# Texte source
---*---

Page:Allemane - Mémoires d’un communard.djvu/39

Le texte de cette page a été corrigé et est conforme au fac-similé.
20
mémoires d’un communard

mais que Thiers opinait pour que l’on abandonnât la ville à l’insurrection. Le vieux renard, ajoutait-on, doit avoir une idée de derrière la tête.

Le malheur, c’est que le Comité central paraissait n’avoir rien prévu ni rien préparé, et que son général en chef ne songeait à rien moins qu’à agir. Un peu d’audace, et M. Thiers était pris au gîte avec quelques-uns de ses honorables collaborateurs.

Oui, mais pour faire triompher une Révolution, il faut, avant tout, de vrais révolutionnaires, et c’était, malheureusement, l’élément qui faisait le plus défaut.

Au lieu d’agir avec autant de promptitude que d’énergie, on se contenta d’apeurer le futur massacreur des Parisiens en faisant défiler sous les fenêtres du ministère des Affaires étrangères, où se trouvait le triste héros de Transnonain, deux bataillons de gardes nationaux.

---*---

# Données fournies
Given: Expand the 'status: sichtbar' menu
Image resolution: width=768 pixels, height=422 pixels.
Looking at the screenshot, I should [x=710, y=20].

---*---

# Liste des tâches
(1) Renvoyez tel quel le passage du texte source compris entre « Au lieu d’agir » et « de gardes nationaux. », ces deux bornes incluses.
(2) Dans les quatre paragraphes du récit du texte source, relevez chaque mot qui porte une majuscule initiale sans ouvrir une phrase, abréviation « M. » exclue, en ne citant chacun qu'une fois.
Le listing n'a aucun rapport avec le texte source.

# Réponses par tâche
(1)
Au lieu d’agir avec autant de promptitude que d’énergie, on se contenta d’apeurer le futur massacreur des Parisiens en faisant défiler sous les fenêtres du ministère des Affaires étrangères, où se trouvait le triste héros de Transnonain, deux bataillons de gardes nationaux.

(2) Thiers, Comité, Révolution, Parisiens, Affaires, Transnonain